Albanian baked mutton and yougurt dish

Tavë kosi ("yogurt casserole"), also known as Tavë Elbasani, is a traditional Albanian baked dish consisting of mutton and rice covered with a mixture of yogurt, eggs, butter and flour before being baked in the oven. Chicken may be used as an alternative to mutton, in which case the dish is known as "tavë kosi me mish pule". It is commonly seasoned with ingredients such as salt, black pepper, garlic and oregano.

Thought to originate from the city of Elbasan, tavë kosi is regarded as one of the national dishes of Albania.
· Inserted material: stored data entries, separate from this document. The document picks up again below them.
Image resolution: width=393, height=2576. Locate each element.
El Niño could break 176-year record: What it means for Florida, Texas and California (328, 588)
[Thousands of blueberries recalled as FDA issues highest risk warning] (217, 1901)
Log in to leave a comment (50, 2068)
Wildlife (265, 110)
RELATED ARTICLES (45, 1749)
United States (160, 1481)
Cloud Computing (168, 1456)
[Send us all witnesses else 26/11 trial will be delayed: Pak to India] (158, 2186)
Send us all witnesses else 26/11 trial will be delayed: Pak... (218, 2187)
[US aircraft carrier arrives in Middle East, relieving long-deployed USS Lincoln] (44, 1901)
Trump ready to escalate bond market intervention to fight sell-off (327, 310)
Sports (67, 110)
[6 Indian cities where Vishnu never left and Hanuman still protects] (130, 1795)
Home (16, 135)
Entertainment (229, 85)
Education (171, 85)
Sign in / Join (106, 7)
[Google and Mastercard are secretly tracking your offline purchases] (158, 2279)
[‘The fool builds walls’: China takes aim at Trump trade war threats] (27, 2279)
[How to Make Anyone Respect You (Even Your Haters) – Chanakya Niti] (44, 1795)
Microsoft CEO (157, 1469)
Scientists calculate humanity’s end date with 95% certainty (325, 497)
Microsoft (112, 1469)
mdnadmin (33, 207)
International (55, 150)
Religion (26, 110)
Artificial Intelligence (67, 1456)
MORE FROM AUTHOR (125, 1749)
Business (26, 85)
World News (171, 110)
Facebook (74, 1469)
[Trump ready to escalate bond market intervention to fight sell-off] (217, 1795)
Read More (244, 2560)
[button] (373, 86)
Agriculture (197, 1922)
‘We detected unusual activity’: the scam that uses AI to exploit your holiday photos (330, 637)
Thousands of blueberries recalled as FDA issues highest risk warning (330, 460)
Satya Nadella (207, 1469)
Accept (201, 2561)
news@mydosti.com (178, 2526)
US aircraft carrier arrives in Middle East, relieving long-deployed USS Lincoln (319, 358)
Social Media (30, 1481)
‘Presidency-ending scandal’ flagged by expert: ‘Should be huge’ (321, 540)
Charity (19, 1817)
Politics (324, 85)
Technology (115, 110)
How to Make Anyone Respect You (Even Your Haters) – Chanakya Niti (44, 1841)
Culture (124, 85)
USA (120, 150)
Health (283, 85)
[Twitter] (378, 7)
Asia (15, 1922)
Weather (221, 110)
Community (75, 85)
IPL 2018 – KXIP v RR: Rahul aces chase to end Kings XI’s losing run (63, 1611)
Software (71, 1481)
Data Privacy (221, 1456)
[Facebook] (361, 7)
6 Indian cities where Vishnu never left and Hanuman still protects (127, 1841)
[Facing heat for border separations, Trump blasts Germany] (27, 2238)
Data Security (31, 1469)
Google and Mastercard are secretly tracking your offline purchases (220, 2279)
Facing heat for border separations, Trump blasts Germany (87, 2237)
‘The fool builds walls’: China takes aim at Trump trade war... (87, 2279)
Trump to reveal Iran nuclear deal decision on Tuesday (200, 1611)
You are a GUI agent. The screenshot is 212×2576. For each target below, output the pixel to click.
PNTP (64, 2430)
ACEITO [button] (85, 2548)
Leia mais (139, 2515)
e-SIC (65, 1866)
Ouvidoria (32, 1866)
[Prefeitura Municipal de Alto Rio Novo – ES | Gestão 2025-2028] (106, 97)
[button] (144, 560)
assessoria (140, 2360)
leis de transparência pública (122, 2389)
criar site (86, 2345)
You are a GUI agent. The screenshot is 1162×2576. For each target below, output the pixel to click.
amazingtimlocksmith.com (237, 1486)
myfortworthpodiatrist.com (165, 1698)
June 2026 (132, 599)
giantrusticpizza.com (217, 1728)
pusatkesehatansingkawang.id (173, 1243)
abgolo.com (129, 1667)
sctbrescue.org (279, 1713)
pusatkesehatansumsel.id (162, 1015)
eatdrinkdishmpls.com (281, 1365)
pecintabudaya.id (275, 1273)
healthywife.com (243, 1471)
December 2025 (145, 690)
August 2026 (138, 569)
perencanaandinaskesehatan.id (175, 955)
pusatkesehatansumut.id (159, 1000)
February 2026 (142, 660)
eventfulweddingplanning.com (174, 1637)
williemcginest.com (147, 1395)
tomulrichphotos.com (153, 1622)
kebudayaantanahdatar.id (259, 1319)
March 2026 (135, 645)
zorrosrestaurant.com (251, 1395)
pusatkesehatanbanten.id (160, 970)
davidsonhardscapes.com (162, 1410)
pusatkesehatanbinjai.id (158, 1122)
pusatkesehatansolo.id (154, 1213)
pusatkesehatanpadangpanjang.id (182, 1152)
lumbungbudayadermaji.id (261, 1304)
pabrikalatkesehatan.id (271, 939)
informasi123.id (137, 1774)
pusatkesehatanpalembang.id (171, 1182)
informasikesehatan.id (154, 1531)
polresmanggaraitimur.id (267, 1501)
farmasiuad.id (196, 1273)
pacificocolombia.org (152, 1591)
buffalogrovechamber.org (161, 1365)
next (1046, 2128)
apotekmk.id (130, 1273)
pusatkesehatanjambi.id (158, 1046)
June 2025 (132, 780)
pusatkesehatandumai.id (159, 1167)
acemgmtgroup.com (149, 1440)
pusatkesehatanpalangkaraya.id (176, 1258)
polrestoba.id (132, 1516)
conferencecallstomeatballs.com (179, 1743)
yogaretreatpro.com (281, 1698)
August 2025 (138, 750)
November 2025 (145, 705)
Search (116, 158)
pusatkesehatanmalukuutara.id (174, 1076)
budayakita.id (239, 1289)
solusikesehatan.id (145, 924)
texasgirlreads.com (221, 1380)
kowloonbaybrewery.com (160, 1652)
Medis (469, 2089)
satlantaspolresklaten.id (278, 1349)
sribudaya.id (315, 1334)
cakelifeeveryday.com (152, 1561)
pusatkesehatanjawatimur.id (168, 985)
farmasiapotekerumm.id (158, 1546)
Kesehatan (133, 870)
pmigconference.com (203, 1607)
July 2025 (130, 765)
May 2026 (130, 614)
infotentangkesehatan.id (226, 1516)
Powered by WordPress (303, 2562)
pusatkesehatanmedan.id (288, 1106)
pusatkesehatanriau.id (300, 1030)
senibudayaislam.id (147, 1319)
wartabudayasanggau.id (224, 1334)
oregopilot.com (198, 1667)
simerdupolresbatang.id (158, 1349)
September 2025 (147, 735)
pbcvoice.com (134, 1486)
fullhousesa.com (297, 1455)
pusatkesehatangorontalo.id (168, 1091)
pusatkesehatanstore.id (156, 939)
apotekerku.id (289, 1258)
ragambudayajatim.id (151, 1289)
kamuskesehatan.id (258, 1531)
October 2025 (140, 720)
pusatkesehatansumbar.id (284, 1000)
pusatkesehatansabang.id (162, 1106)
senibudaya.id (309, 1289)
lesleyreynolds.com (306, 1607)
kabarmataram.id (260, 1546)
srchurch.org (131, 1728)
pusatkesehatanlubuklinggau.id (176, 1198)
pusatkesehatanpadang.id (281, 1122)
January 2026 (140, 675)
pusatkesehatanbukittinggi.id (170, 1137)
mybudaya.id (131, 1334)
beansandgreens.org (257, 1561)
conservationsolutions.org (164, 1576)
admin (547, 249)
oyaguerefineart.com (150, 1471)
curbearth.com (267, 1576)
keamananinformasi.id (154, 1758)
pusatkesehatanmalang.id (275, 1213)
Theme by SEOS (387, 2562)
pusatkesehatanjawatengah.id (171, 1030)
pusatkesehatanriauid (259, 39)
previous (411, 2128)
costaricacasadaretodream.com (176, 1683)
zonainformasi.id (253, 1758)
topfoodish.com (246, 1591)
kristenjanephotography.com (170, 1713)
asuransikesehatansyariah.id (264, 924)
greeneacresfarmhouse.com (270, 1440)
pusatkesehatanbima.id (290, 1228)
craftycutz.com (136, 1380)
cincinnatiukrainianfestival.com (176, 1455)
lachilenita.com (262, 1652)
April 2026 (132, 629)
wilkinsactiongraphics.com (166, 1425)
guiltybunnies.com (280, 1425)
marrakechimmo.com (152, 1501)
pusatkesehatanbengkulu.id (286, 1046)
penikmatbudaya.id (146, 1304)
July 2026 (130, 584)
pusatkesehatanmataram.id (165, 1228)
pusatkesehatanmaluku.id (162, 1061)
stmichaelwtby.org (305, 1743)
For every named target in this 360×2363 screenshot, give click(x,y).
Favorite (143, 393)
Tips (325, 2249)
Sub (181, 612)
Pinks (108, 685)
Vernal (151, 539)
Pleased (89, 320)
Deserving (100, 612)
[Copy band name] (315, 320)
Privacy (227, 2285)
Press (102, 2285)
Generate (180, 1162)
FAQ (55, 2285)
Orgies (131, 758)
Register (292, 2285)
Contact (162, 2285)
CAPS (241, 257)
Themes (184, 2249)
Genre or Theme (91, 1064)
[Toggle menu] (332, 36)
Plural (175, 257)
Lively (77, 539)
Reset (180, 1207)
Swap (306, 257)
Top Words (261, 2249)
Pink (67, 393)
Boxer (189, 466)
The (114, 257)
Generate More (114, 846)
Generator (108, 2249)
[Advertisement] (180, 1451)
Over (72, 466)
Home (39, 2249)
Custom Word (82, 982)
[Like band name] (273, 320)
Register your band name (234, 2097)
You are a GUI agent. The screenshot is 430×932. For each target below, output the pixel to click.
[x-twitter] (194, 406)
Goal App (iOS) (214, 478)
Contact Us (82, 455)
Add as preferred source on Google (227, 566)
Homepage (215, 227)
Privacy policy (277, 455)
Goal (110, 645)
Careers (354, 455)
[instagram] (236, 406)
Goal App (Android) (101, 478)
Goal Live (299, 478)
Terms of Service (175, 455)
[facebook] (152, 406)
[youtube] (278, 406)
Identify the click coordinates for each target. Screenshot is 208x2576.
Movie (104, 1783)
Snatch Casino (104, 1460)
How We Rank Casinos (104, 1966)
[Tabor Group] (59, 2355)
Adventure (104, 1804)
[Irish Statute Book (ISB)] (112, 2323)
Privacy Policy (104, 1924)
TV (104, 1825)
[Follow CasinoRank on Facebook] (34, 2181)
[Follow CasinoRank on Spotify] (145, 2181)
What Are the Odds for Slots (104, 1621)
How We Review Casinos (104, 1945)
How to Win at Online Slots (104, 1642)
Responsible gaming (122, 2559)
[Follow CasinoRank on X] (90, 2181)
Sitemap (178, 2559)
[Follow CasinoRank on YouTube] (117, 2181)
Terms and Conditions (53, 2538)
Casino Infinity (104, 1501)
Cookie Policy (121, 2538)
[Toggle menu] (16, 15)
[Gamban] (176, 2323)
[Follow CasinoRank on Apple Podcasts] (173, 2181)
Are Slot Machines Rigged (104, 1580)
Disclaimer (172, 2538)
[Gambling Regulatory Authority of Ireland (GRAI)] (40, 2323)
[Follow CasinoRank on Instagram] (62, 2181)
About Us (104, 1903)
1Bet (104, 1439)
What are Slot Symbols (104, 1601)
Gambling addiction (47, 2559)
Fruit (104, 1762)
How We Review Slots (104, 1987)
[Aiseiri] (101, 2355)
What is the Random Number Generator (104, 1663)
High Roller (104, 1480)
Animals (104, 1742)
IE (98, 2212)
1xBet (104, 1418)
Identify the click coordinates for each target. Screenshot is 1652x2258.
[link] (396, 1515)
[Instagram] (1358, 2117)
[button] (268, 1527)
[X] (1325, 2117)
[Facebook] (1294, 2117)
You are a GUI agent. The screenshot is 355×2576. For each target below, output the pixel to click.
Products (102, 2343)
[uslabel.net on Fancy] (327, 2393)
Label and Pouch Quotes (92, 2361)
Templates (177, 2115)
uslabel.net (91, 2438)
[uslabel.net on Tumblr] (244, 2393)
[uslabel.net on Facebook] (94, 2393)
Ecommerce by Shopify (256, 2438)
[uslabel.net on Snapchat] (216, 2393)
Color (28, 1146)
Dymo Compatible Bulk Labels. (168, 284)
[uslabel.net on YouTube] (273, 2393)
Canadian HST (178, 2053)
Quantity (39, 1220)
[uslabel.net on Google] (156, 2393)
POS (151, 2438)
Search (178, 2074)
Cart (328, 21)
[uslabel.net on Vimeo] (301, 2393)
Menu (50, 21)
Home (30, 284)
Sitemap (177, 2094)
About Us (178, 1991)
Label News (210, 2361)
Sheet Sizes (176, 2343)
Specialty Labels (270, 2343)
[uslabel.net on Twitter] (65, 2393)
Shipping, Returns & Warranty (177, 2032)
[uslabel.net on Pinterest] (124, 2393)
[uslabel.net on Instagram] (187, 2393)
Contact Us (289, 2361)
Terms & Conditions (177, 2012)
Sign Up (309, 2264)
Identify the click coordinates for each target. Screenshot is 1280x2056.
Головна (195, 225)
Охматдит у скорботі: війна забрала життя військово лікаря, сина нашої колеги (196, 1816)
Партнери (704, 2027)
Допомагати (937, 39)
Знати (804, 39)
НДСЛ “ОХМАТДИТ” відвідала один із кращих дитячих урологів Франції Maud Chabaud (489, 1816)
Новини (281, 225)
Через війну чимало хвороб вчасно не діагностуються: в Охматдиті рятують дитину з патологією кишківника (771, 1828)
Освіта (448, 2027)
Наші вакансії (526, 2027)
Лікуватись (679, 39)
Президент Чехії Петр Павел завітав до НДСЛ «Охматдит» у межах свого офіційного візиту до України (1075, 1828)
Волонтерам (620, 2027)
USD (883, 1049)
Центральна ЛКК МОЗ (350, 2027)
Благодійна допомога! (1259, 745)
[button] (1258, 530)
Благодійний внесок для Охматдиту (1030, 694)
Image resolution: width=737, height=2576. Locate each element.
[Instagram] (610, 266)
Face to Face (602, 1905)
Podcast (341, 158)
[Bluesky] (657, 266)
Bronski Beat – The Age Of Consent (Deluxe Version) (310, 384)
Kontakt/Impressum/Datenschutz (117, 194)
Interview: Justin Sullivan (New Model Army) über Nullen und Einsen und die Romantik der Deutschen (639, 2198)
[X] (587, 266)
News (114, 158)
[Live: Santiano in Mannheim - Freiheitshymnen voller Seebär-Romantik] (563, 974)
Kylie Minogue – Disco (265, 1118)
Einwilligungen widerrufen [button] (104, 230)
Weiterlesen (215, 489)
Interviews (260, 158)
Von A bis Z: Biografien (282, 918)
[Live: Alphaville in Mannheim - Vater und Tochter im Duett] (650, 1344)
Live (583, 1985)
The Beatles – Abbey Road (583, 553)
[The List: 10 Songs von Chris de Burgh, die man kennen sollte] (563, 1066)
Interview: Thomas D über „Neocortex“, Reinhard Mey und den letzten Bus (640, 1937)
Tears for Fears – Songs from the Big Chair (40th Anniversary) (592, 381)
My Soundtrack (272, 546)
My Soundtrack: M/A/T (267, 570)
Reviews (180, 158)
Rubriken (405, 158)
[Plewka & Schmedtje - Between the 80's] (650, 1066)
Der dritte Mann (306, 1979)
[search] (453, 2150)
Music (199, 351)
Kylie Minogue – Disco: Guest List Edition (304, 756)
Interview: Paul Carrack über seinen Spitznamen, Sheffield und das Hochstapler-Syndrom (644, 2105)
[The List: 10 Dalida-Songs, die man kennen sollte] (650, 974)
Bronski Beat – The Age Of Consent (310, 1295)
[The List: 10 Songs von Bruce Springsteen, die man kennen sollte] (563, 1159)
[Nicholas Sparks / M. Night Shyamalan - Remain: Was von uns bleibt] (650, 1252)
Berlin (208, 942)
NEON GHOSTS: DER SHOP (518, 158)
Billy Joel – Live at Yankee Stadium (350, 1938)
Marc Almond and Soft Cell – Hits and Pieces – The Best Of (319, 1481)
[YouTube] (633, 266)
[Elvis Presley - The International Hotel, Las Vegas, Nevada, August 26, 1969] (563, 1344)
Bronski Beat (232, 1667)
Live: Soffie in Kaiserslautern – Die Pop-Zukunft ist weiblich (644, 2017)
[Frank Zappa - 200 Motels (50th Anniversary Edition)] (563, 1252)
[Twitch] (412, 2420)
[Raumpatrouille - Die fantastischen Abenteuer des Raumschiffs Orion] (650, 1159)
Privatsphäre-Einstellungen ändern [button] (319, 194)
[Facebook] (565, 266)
The dish is also popular in neighboring countries, including Greece, Kosovo, North Macedonia and Turkey, where it is commonly known as "Elbasan tava", a name derived from its place of origin.

==Ingredients==
To prepare this dish for 4 people, you will need:
- Mutton or goat meat: 500 g
- Yogurt: 1 liter
- Rice: ½ coffee cup
- Eggs: 3
- Butter: 100 g
- Flour: 2 tablespoons
- Salt: to taste
- Black pepper: to taste

==Preparation==
Wash and pat dry the meat, then cut it into serving-sized pieces. Place the pieces in a baking dish, season with salt and drizzle with oil. Bake in a preheated oven at 180 °C (356 °F), occasionally basting the meat with its own juices. For a more tender result, the meat may be boiled for about 30 minutes before baking.

Approximately 15 minutes before the meat is fully cooked, add the rice and about half a glass of hot meat broth to the baking dish. Remove from the oven and allow it to cool slightly.

Meanwhile, combine the yogurt and salt in a bowl and mix thoroughly. Add the eggs one at a time, stirring continuously, then gradually incorporate the flour until a smooth mixture is obtained. Finally, add the remaining butter.

Pour the yogurt mixture over the meat and rice, stirring gently to distribute it evenly. Return the dish to the oven and bake for a further 15 minutes, or until the surface is lightly golden.